What makes yesterday's Supreme Court ruling still confusing and increases the likelihood of another case related to the tracking of suspects by electronic means being argued before it, is that five of the court members—Justices Scalia, Roberts, Kennedy, Thomas, and Sotomayor—concurred under one line of reasoning (Justice Sotomayor filed a separate concurring opinion), while the other four, Justices Alito, Ginsburg, Breyer, and Kagan, concurred using a different line. Each group said the other needed to rethink its arguments. (Interestingly, the split was not down "party" lines; Sotomayor does not often vote with the first four justices named nor does Alito with the last three.)

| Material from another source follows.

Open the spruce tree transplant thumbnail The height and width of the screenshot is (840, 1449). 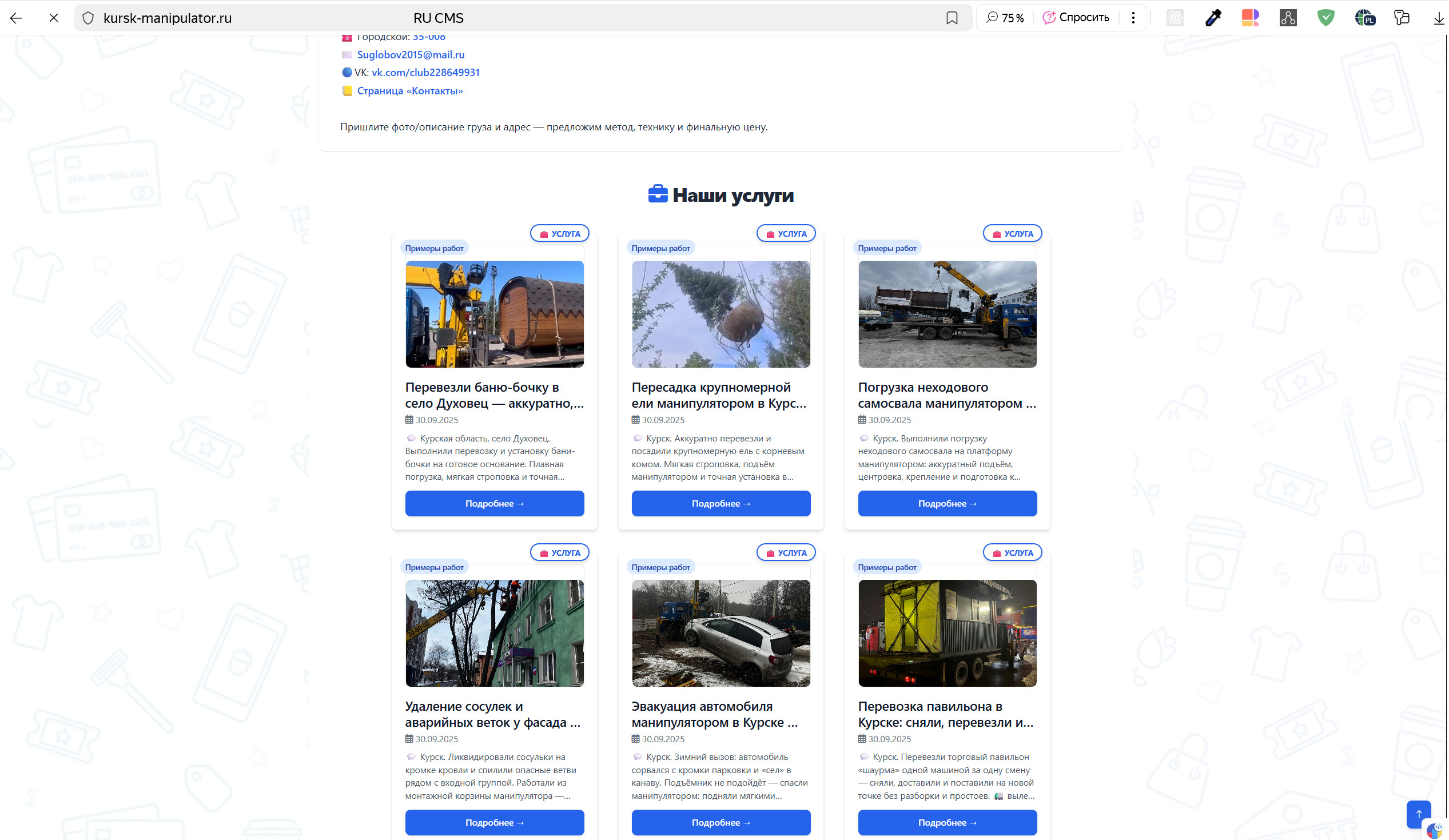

According to a story at CNN—and the 34-page opinion, which I encourage you to wade through—the five justices led by Scalia reasoned that the government, by placing a surveillance device on a suspect's vehicle, was committing an illegal trespass under the Fourth Amendment, i.e., the Government was obtaining "information by physically intruding on a constitutionally protected area." Because the government's trespass was clearly involved, the information gained from the secretly placed GPS system was not admissible in court.

That said, the five justices' opinion did acknowledge that what's left up for future constitutional debate was whether getting the same information from other electronic sources without having to resort to physical trespass was legal or not. Their opinion said that it may be legal for the government to keep visual track of a suspect in public places for as long as it likes and has the resources to devote to such an activity. However, the government "achieving the same result through electronic means, without an accompanying trespass [may be] an unconstitutional invasion of privacy," but the justices - with an apparent sigh of relief—stated that "the present case does not require us to answer that question."

The other four justices agreed to disagree with their colleagues using the idea of illegal trespass as the basis for their opinion, and didn't like their kicking the electronic surveillance privacy can down the road. Justice Alito, writing for this group, made their collective annoyance very clear by writing that:

"This holding, in my judgment, is unwise. It strains the language of the Fourth Amendment; it has little if any support in current Fourth Amendment case law; and it is highly artificial."

As summarized in the CNN story, Alito argued that Scalia et al. "...did not address larger legal concerns of searches in the digital age, including GPS. [Alito] said the court should have used this case to clarify the limits of police monitoring of wireless personal communication devices like mobile phones and Internet use."

Alito et al. looked at the issue from what one might call a more  "what does the public believe a reasonable expectation to privacy to mean" perspective. In Justice Alito's words:

"I would analyze the question presented in this case by asking whether respondent’s reasonable expectations of privacy were violated by the long-term monitoring of the movements of the vehicle he drove."

Their opinion pointed out that before improvements in surveillance technology, the government would not have even attempted to track a low-level suspect for weeks at a time because of the cost and manpower required. This created a privacy expectation in the public's mind. Now, however, the technology to conduct electronic tracking is ubiquitous and inexpensive. Does this technological capability mean, as some in government have argued, that the public now has to change its notion of privacy? This group of justices aren't so sure.

The Supreme Court may soon have another case with which to attack this issue which is being reviewed in the U.S. District Court of Arizona involving the government's use of "stingray" cell phone tracking devices.

All the justices did seem to agree, however, that Congress needs to get involved in defining what reasonable expectations of privacy and unreasonable searches mean in the electronic age, and the sooner the better.